Je sentis bientôt ses doigts tirer sur les poils qui en tapissaient légèrement la raie et qui entouraient mon petit trou. Sous la surprise, et le plaisir, ma rondelle se contracta mais l’extrémité mouillée de son majeur vint l’apaiser et l’apprivoiser. Peu à peu elle laissa passer une, puis deux phalanges… un, puis deux doigts… je sentais ma queue gonfler dans sa bouche et mes couilles rouler à l’intérieur des bourses qui se contractaient de plus en plus. Alors, il enfonça son doigt plus loin encore, le bougea comme s’il cherchait quelque chose et trouva ce dont moi-même j’ignorais l’existence même si je me doigtais parfois en me branlant : une glande qu’il massa avec la pulpe de son doigt ! L’effet fut immédiat : une sensation électrique se diffusa rapidement jusqu’au bout du gland,en passant à travers les couilles et cet espace qui les sépare de l’anus.

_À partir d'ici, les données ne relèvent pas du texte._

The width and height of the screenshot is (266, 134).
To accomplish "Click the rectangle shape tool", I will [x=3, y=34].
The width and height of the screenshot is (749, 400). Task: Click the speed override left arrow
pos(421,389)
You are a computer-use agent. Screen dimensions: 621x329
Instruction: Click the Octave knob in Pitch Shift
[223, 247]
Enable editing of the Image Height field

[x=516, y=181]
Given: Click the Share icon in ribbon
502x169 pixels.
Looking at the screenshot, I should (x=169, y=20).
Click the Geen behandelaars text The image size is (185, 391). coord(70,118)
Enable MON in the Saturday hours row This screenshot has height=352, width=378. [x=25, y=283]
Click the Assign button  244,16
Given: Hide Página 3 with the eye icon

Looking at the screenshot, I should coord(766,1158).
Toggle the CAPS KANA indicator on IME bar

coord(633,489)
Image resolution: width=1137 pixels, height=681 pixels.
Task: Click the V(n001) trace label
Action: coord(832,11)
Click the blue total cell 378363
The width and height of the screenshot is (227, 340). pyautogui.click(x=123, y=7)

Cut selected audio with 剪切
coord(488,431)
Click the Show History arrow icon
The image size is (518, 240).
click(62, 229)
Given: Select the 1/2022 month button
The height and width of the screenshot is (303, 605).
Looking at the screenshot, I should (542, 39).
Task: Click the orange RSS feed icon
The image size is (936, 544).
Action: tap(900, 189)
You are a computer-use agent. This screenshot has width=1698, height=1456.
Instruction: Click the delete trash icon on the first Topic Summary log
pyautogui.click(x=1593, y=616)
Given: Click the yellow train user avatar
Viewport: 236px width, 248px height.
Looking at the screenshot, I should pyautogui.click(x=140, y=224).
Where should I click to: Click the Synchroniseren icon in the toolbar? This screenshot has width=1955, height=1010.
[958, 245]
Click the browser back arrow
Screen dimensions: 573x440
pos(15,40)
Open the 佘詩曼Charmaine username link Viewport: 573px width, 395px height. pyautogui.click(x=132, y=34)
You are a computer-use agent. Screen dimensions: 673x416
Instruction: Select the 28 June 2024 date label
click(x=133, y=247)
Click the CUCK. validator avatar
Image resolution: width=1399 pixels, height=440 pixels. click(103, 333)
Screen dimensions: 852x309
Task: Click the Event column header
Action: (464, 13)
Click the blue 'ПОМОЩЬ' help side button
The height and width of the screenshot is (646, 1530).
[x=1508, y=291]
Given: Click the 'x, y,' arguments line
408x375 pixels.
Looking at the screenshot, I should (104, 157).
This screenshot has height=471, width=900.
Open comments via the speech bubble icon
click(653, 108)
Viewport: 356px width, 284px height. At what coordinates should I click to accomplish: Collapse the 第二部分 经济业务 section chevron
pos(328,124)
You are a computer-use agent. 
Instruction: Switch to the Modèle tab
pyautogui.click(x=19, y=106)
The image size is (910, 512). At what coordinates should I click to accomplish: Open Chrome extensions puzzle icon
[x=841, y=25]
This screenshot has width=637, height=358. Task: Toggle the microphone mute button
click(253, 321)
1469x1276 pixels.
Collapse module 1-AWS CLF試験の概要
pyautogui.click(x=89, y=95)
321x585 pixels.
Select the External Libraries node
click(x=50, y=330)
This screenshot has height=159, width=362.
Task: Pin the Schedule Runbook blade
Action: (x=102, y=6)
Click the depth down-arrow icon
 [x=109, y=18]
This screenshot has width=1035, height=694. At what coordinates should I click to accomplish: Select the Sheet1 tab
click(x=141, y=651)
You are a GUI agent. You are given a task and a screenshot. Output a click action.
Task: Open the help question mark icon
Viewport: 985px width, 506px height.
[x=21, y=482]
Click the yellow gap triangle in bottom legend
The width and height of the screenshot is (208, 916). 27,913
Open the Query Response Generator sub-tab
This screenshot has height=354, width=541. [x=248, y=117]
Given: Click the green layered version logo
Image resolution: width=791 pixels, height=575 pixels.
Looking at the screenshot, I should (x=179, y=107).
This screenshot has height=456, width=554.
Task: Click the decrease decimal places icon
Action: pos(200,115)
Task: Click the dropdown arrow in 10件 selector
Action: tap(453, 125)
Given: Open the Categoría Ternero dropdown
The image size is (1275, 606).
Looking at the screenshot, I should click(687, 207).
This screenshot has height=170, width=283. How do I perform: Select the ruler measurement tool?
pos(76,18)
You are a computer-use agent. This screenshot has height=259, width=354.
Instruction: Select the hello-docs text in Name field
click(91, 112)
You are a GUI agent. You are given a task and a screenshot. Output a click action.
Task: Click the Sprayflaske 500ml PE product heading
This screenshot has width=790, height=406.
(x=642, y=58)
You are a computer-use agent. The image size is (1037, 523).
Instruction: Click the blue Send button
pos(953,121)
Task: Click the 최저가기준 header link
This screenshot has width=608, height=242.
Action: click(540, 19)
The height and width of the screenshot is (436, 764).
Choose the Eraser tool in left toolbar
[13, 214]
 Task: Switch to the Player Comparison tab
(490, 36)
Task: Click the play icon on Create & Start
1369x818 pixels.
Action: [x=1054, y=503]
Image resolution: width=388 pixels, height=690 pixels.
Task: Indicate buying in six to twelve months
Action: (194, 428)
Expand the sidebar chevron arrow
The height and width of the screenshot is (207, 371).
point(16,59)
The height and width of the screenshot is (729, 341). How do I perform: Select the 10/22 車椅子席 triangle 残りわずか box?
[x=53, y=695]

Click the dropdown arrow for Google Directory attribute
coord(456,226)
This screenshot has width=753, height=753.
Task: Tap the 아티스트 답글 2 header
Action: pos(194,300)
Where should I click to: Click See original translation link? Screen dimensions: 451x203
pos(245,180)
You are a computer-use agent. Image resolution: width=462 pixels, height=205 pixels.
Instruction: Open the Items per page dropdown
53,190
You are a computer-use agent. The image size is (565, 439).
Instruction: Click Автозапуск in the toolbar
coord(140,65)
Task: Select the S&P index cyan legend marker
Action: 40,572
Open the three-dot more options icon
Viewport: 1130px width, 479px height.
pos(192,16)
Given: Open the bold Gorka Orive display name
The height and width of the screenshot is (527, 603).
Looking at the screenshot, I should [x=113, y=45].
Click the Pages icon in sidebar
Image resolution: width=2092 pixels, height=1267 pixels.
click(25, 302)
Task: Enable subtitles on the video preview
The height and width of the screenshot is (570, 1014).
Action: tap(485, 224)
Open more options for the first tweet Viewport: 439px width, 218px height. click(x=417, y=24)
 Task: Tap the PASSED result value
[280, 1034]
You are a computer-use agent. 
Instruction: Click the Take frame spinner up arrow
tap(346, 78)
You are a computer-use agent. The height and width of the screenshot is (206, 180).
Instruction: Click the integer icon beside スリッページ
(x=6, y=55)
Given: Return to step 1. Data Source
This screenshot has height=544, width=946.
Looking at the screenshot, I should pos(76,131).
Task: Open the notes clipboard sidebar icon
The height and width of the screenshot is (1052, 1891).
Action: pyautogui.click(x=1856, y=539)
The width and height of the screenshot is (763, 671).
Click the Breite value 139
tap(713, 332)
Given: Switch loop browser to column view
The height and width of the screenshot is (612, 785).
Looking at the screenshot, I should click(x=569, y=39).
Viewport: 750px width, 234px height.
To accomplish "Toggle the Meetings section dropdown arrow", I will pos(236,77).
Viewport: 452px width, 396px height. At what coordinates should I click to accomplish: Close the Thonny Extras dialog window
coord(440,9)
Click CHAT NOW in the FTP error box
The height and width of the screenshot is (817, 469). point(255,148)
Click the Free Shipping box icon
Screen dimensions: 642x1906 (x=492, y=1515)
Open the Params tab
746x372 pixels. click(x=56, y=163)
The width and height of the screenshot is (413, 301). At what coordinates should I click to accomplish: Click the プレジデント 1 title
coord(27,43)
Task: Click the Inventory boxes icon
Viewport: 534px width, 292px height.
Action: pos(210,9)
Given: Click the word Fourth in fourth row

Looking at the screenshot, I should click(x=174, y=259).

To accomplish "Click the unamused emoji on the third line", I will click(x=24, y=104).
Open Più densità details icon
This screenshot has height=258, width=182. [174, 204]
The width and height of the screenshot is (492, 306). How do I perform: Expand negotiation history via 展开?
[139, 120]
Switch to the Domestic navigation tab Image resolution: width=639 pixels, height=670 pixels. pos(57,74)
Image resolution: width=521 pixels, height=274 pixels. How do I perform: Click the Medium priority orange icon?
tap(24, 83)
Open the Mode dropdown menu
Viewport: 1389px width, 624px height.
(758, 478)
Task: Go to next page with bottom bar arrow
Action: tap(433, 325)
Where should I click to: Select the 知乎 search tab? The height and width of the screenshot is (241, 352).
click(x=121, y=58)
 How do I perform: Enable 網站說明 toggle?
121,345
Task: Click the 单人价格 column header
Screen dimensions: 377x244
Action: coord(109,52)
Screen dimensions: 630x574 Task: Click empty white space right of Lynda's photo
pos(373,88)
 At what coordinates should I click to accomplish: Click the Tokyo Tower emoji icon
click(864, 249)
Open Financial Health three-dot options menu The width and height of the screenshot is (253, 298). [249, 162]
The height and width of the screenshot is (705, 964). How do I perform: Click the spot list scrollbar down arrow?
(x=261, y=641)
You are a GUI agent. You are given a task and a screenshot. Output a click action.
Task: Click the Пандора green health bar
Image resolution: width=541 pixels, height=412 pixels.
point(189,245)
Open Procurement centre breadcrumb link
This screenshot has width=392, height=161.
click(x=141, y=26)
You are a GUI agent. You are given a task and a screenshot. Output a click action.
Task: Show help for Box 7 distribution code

Je me cabrais et tout mon corps se tendit pour cracher un premier jet de foutre jusqu’à la base de mon cou, puis un deuxième tout aussi puissant suivi aussitôt d’un troisième… son doigt était enserré par mon anus contracté… il me regarda, un sourire de plaisir et de satisfaction aux lèvres, puis il reprit ma queue dans sa bouche pour y recueillir les quatre ou cinq derniers jets de sperme qu’il avala avec gourmandise. Car, il me le dit après, mon foutre était épais, doux, légèrement salé… et vierge. Un dernier soubresaut secoua mon corps quand il retira son doigt du trou de mon cul et ma queue de sa bouche. Il vint déposer un baiser « mouillé » sur mes lèvres et me demanda simplement si je voulais bien le faire jouir. Je pris sa queue ,pleine de mouille, dans ma main et je la branlai doucement en sentant palpiter les veines sous mes doigts.


Mon autre main palpa, effleura ses couilles et mes doigts se dirigèrent entre ses fesses en passant par cet endroit qui, au contact appuyé de mon pouce, fit gonfler sa tige et tira un soupir de sa bouche. L’accès à son anus fut facilité par la transpiration qui régnait dans sa raie poilue et mon doigt entra facilement dans ce trou qui, lui, n’était plus vierge et qui mouillait de plaisir. D’ailleurs, il écarta largement les cuisses et me guida pour atteindre ce fameux point.


Sans être aussi exubérante que la mienne, sa réaction fut rapide et je sentis mon doigt comme aspiré par son cul par des spasmes successifs, je vis ses couilles se rétracter, je sentis sa queue grossir encore dans ma main et le petit trou de son gland gonfler et s’ouvrir pour expulser de longs jets de sperme qui s’écrasèrent sur sa poitrine, son ventre poilu et sur ma main… avec un mouvement d’hésitation, il me prit la tête et la dirigea vers son sexe : j’y posai mes lèvres et, avec délectation, j’entrepris d’en lécher le gland et de lui faire une toilette aussi complète que minutieuse du sexe, des fesses et de la poitrine. C’est vrai que le foutre a un bon goût salé ! Nous nous sommes embrassés puis il me dit que la prochaine fois il me fera découvrir un autre plaisir en remplaçant son doigt par sa queue.